[GIVEN DATA Boundary: Start]

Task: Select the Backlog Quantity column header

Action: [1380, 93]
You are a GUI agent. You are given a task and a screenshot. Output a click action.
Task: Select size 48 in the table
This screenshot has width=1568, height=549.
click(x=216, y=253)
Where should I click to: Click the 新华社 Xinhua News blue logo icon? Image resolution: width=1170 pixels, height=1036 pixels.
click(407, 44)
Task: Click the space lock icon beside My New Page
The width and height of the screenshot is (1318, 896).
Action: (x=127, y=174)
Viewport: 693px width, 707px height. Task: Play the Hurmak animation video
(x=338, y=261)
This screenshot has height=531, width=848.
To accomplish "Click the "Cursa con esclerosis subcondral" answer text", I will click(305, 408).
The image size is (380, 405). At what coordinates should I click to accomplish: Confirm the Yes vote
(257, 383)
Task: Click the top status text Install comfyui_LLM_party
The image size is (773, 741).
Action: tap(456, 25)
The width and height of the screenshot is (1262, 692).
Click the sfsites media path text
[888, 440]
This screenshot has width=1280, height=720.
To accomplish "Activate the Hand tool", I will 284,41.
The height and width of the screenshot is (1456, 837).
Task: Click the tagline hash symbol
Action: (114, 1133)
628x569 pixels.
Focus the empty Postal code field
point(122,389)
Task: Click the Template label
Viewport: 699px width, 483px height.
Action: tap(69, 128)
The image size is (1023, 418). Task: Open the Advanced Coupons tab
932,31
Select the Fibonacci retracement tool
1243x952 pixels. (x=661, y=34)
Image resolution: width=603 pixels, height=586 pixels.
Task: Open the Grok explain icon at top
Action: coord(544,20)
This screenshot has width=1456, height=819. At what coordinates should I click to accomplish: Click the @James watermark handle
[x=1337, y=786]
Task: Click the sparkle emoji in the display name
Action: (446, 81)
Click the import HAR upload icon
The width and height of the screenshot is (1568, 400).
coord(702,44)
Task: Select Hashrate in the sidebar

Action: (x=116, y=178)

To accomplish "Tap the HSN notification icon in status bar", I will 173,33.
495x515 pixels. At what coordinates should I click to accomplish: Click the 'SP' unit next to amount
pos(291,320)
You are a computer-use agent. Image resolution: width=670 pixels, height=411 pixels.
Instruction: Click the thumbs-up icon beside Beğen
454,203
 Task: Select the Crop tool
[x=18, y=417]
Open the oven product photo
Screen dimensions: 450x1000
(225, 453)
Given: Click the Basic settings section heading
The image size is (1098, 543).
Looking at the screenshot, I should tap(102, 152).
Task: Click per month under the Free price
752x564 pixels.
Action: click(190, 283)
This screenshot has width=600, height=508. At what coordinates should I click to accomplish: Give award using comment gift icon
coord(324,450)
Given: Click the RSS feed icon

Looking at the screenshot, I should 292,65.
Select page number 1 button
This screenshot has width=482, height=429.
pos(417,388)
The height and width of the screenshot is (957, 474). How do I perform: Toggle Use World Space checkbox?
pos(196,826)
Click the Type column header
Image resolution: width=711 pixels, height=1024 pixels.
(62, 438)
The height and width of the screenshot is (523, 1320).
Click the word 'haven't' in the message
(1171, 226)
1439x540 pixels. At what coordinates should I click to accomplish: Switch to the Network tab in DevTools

[GIVEN DATA Boundary: End]

**WORK ITEM:**
Could you copy out all the material word for word?

**SOLUTION TO THIS TASK:**
Task: Select the Backlog Quantity column header

Action: [1380, 93]
You are a GUI agent. You are given a task and a screenshot. Output a click action.
Task: Select size 48 in the table
This screenshot has width=1568, height=549.
click(x=216, y=253)
Where should I click to: Click the 新华社 Xinhua News blue logo icon? Image resolution: width=1170 pixels, height=1036 pixels.
click(407, 44)
Task: Click the space lock icon beside My New Page
The width and height of the screenshot is (1318, 896).
Action: (x=127, y=174)
Viewport: 693px width, 707px height. Task: Play the Hurmak animation video
(x=338, y=261)
This screenshot has height=531, width=848.
To accomplish "Click the "Cursa con esclerosis subcondral" answer text", I will click(305, 408).
The image size is (380, 405). At what coordinates should I click to accomplish: Confirm the Yes vote
(257, 383)
Task: Click the top status text Install comfyui_LLM_party
The image size is (773, 741).
Action: tap(456, 25)
The width and height of the screenshot is (1262, 692).
Click the sfsites media path text
[888, 440]
This screenshot has width=1280, height=720.
To accomplish "Activate the Hand tool", I will 284,41.
The height and width of the screenshot is (1456, 837).
Task: Click the tagline hash symbol
Action: (114, 1133)
628x569 pixels.
Focus the empty Postal code field
point(122,389)
Task: Click the Template label
Viewport: 699px width, 483px height.
Action: tap(69, 128)
The image size is (1023, 418). Task: Open the Advanced Coupons tab
932,31
Select the Fibonacci retracement tool
1243x952 pixels. (x=661, y=34)
Image resolution: width=603 pixels, height=586 pixels.
Task: Open the Grok explain icon at top
Action: coord(544,20)
This screenshot has width=1456, height=819. At what coordinates should I click to accomplish: Click the @James watermark handle
[x=1337, y=786]
Task: Click the sparkle emoji in the display name
Action: (446, 81)
Click the import HAR upload icon
The width and height of the screenshot is (1568, 400).
coord(702,44)
Task: Select Hashrate in the sidebar

Action: (x=116, y=178)

To accomplish "Tap the HSN notification icon in status bar", I will 173,33.
495x515 pixels. At what coordinates should I click to accomplish: Click the 'SP' unit next to amount
pos(291,320)
You are a computer-use agent. Image resolution: width=670 pixels, height=411 pixels.
Instruction: Click the thumbs-up icon beside Beğen
454,203
 Task: Select the Crop tool
[x=18, y=417]
Open the oven product photo
Screen dimensions: 450x1000
(225, 453)
Given: Click the Basic settings section heading
The image size is (1098, 543).
Looking at the screenshot, I should tap(102, 152).
Task: Click per month under the Free price
752x564 pixels.
Action: click(190, 283)
This screenshot has width=600, height=508. At what coordinates should I click to accomplish: Give award using comment gift icon
coord(324,450)
Given: Click the RSS feed icon

Looking at the screenshot, I should 292,65.
Select page number 1 button
This screenshot has width=482, height=429.
pos(417,388)
The height and width of the screenshot is (957, 474). How do I perform: Toggle Use World Space checkbox?
pos(196,826)
Click the Type column header
Image resolution: width=711 pixels, height=1024 pixels.
(62, 438)
The height and width of the screenshot is (523, 1320).
Click the word 'haven't' in the message
(1171, 226)
1439x540 pixels. At what coordinates should I click to accomplish: Switch to the Network tab in DevTools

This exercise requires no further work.